The crude oil futures contract traded on the Multi Commodity Exchange (MCX) tumbled about 6 per cent over the past week. It is currently trading near ₹4,960/barrel. A sharp fall in the global crude oil prices has dragged the MCX futures contract down.

The WTI crude oil ($80.5/barrel) has fallen below its important support at $83. The outlook is bearish and there is a strong possibility for it to decline further to $73.5.

Key resistances for the contract are at ₹5,200 and then at ₹5,270 – the 200-week moving average. As long as the contract trades below these levels a fall to ₹4,450 looks likely in the coming days.

Traders with a short-term perspective can initiate fresh short position at current levels. Stop-loss can be kept at ₹5,280 for the target of ₹4,450.

Any intermediate rally to ₹5,100 and ₹5,200 can be used as a good opportunity to accumulate more short positions.

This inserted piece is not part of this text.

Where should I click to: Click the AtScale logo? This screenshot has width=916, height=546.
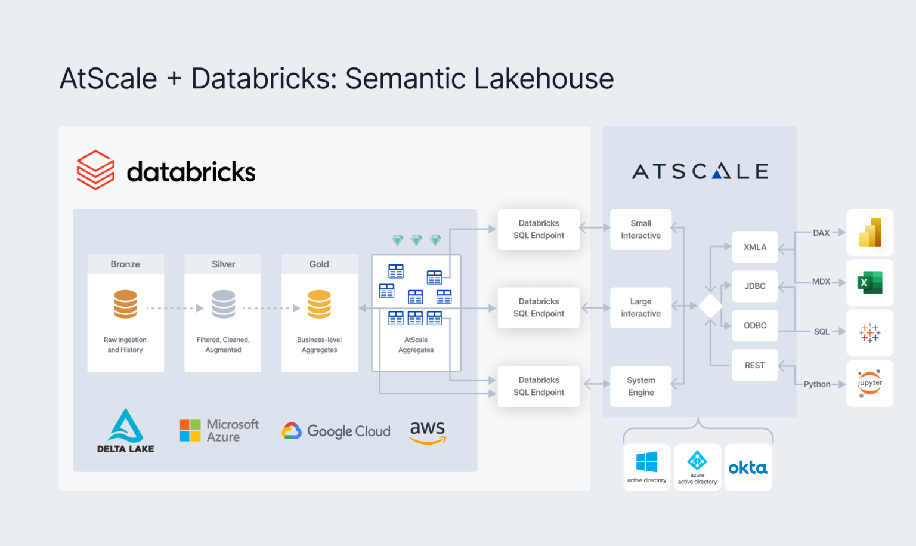click(x=699, y=171)
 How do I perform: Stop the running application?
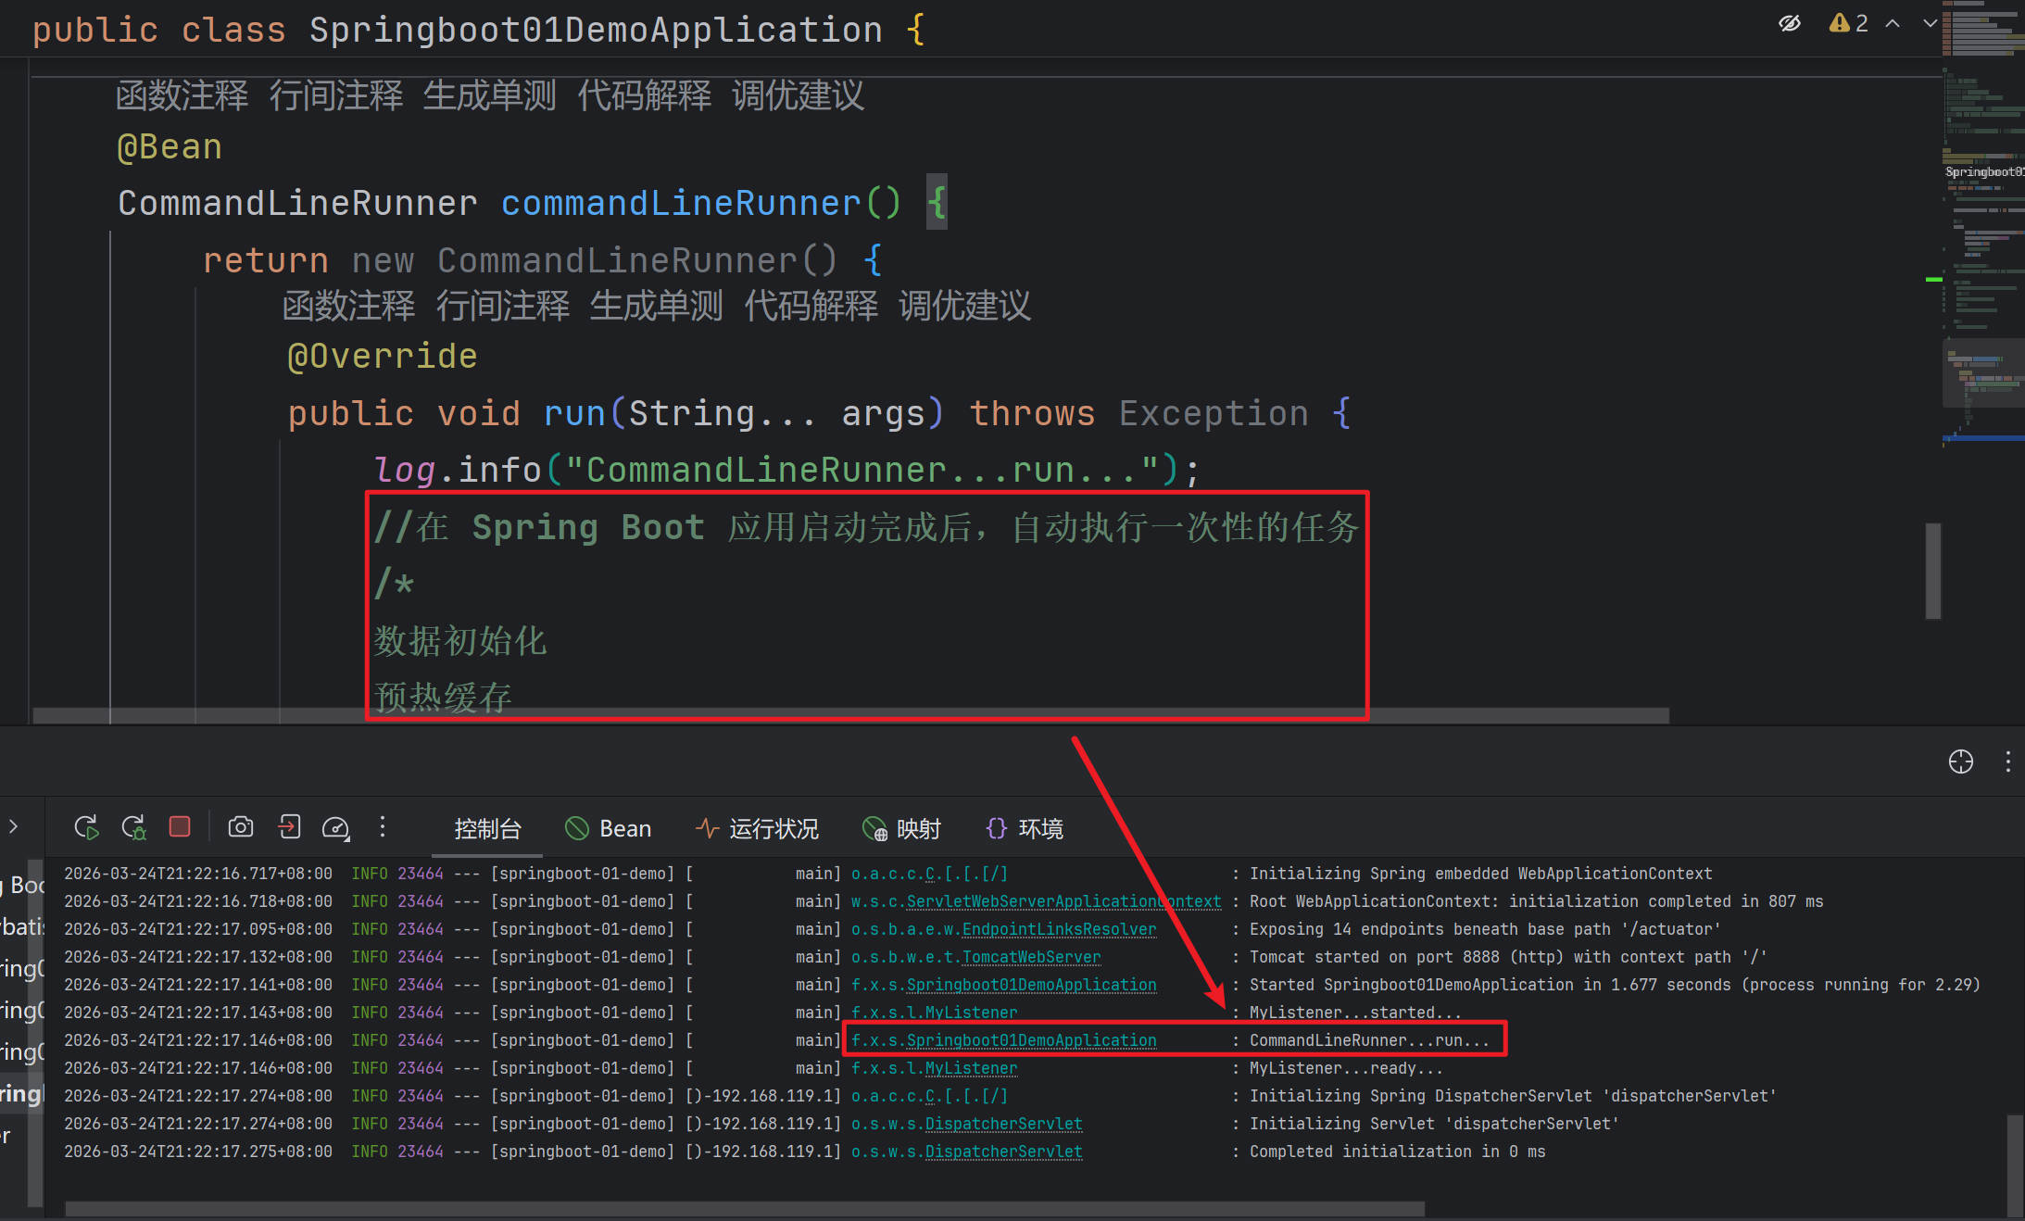(x=180, y=826)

MCX-natural gas: The MCX-natural gas futures contract traded in the range between ₹234 and ₹239 per mmBtu in the past week. The contract is currently poised near the upper end of this range at ₹238.

With muted trading action over the past week, the view remains the same as mentioned in this column last week. Key trend line support is at ₹231.85 which can cushion any immediate fall. A reversal from this level can take the contract higher to ₹250 levels. Investors can hold on to the long positions taken last week.

Retain the stop-loss at ₹229 for the same target of ₹245.

The outlook will turn negative if the contract declines below ₹231.85. The next targets will be ₹229 and ₹226.

Note: The recommendations are based on technical analysis. There is a risk of loss in trading.